“Intro to basic web application security” is an excellent overview of the most common mistakes web developers make when it comes to security. The article provides practical examples (including code snippets and screenshots), which illustrate the problems and ways to solve them. The list includes:
SQL injection (of course! no such guide would be complete without it)
Cross-site scripting (XSS)
Cross-site Request Forgery (CSRF/XSRF)
Local file inclusion (LFI)
Insufficient password hashing
Man in the middle (MITM)
XML external entity (XXE)
Sensitive data exposure (including error messages and exceptions)
Login rate limits
and a variety of other, small, but potentially dangerous issues.

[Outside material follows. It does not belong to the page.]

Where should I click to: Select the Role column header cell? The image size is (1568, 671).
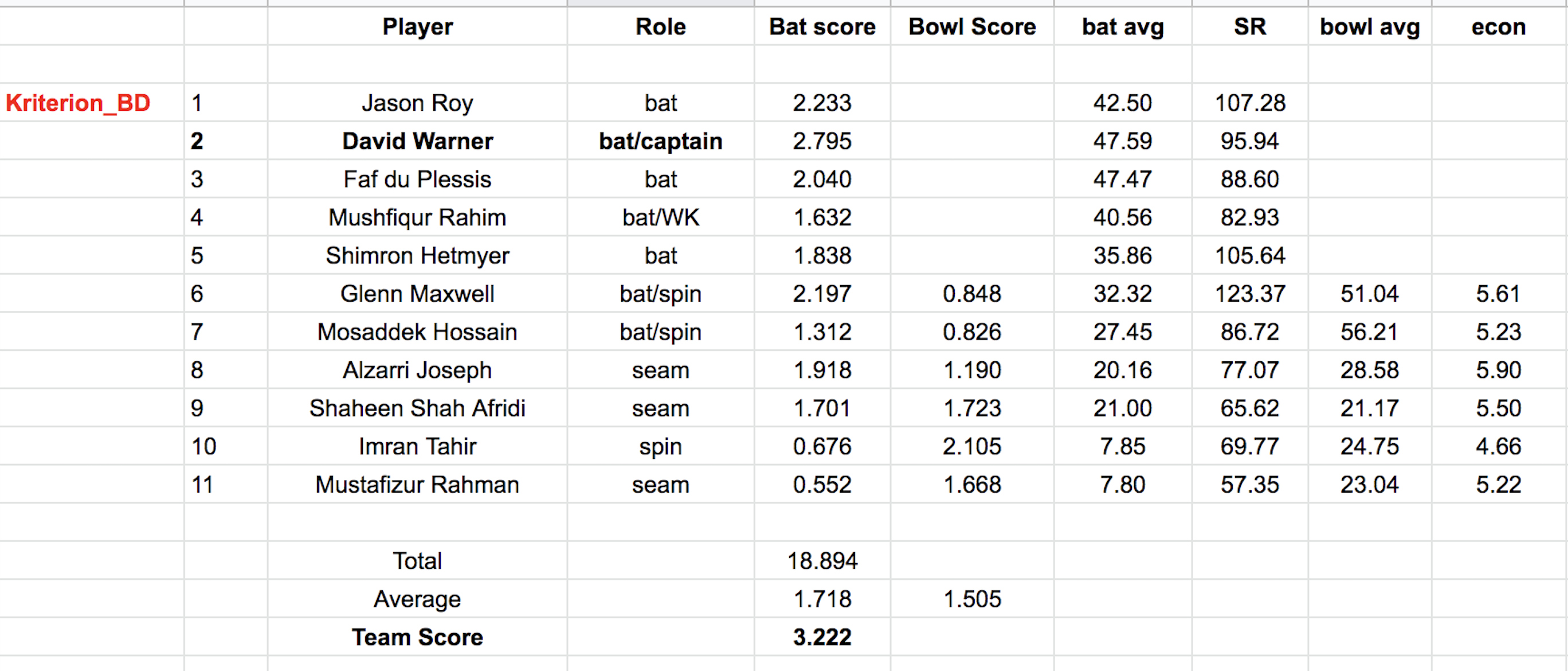pos(660,27)
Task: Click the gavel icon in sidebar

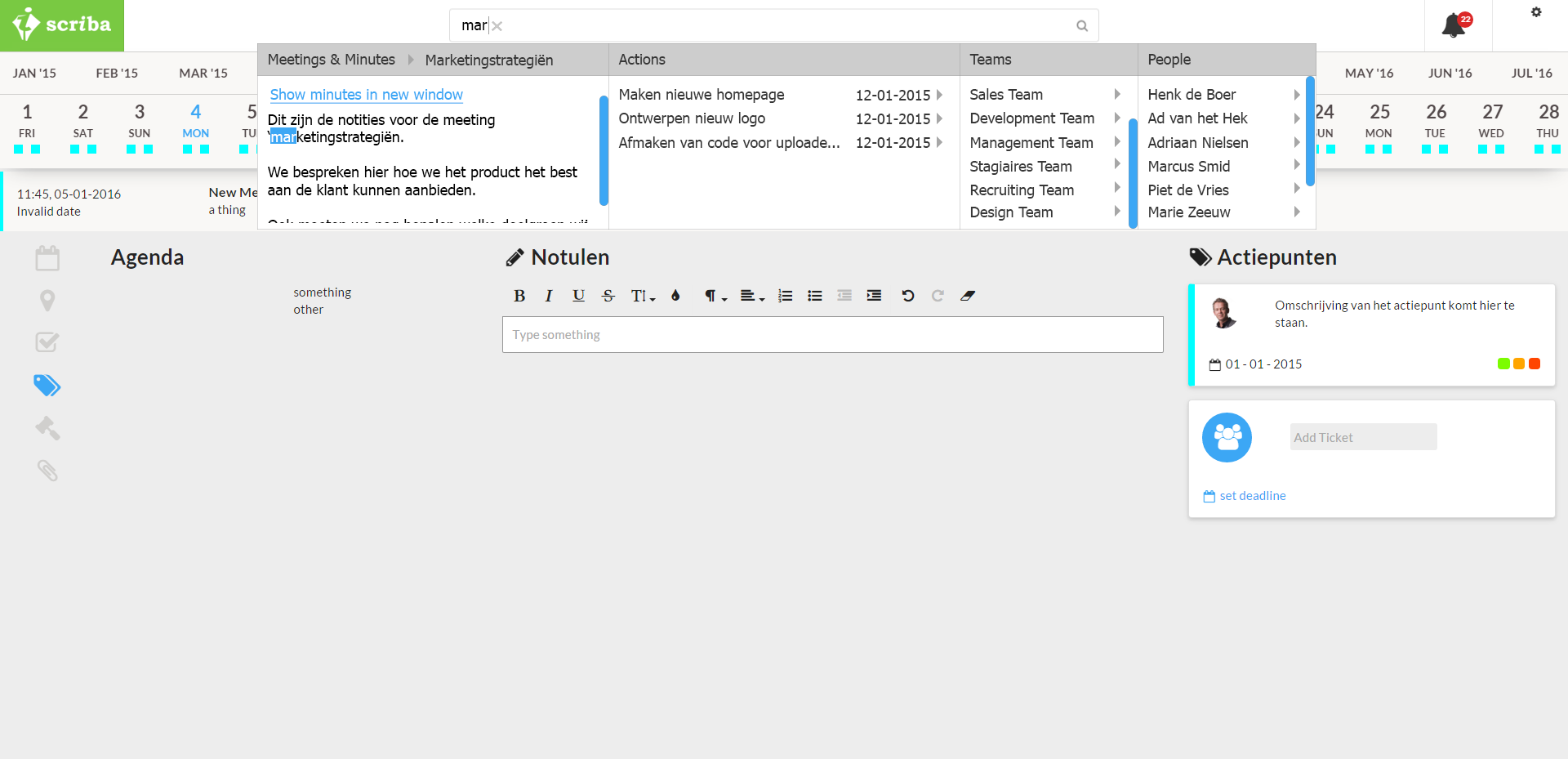Action: coord(47,427)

Today I came across this GitHub repository, which makes this resource even better specifically for PHP developers. Yup, that’s right, the GitHub repository features all code examples written in PHP 7.3, making it super easy to jump into coding.
And if you aren’t a PHP developer, have a look at the other repositories, which do the same for a few other programming languages.
awslabs/aws-cloudformation-templates is an extensive collection of Amazon AWS CloudFormation templates for a wide range of resources and services. Some of these can be used as is for deploying production infrastructure, others are good starting points for those of us who are still learning.
“How To Speed Up The Code Review” is a collection of excellent tips and strategies on how to make your Pull Requests easier to review. These work equally well for Open Source projects and for proprietary repositories.
The gist of this article is: don’t make large pull requests, and don’t mix different types of changes within the same pull request. Read the whole thing for suggestions on how to actually do that.